The answer must be an exact copy of the lines from the one with "The width and" through the final line of the records below, with no pictures.
** Opening DATASET EXCERPTS block **
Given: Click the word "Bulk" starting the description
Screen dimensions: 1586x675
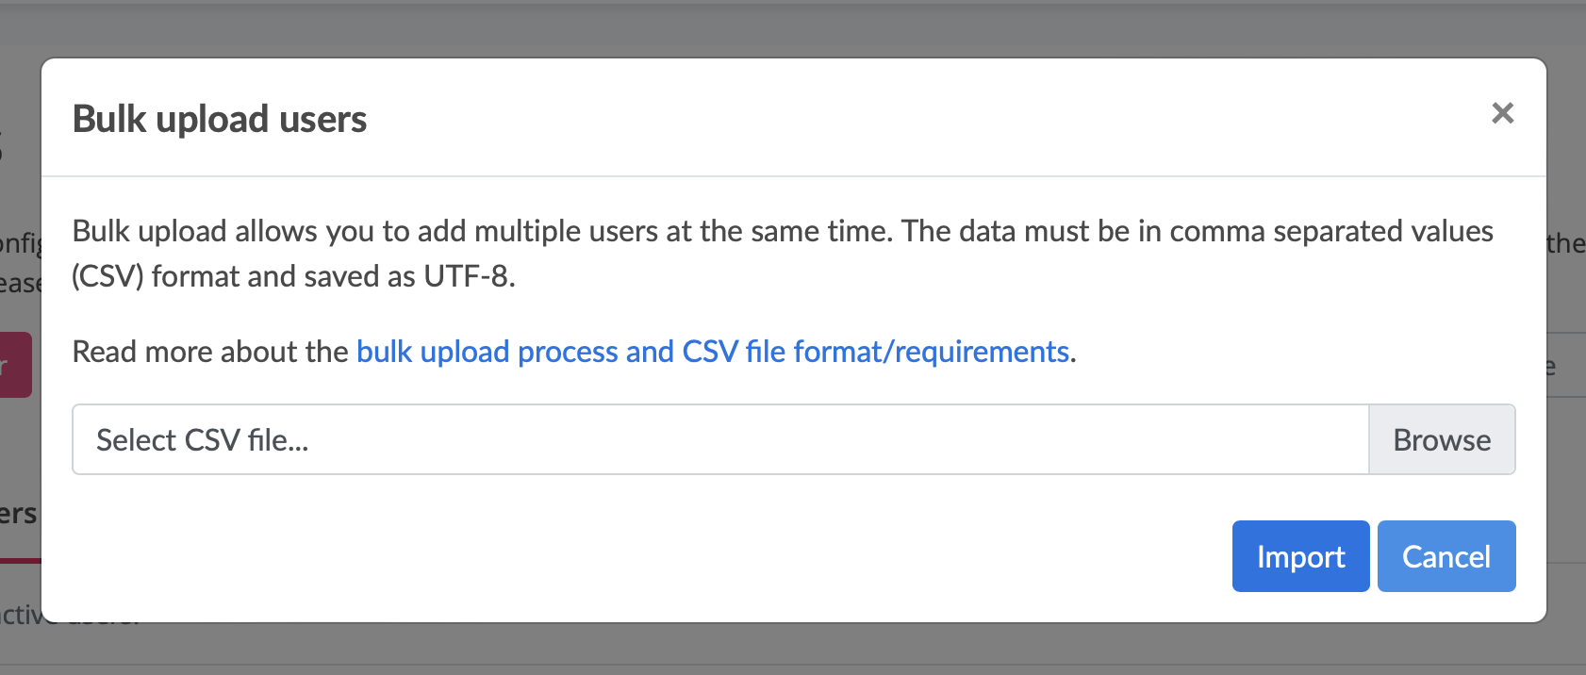Looking at the screenshot, I should click(x=102, y=232).
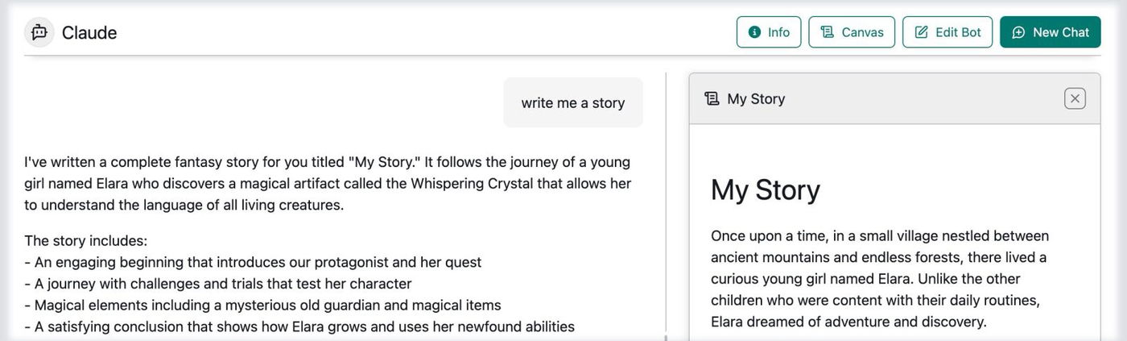This screenshot has width=1127, height=341.
Task: Click the divider between chat and canvas
Action: coord(666,202)
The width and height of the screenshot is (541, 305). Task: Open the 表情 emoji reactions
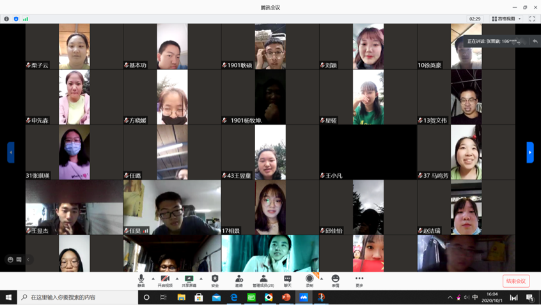tap(336, 280)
** Closing DATASET EXCERPTS block **
YOUR SOLUTION:
The width and height of the screenshot is (541, 305). Task: Open the 表情 emoji reactions
tap(336, 280)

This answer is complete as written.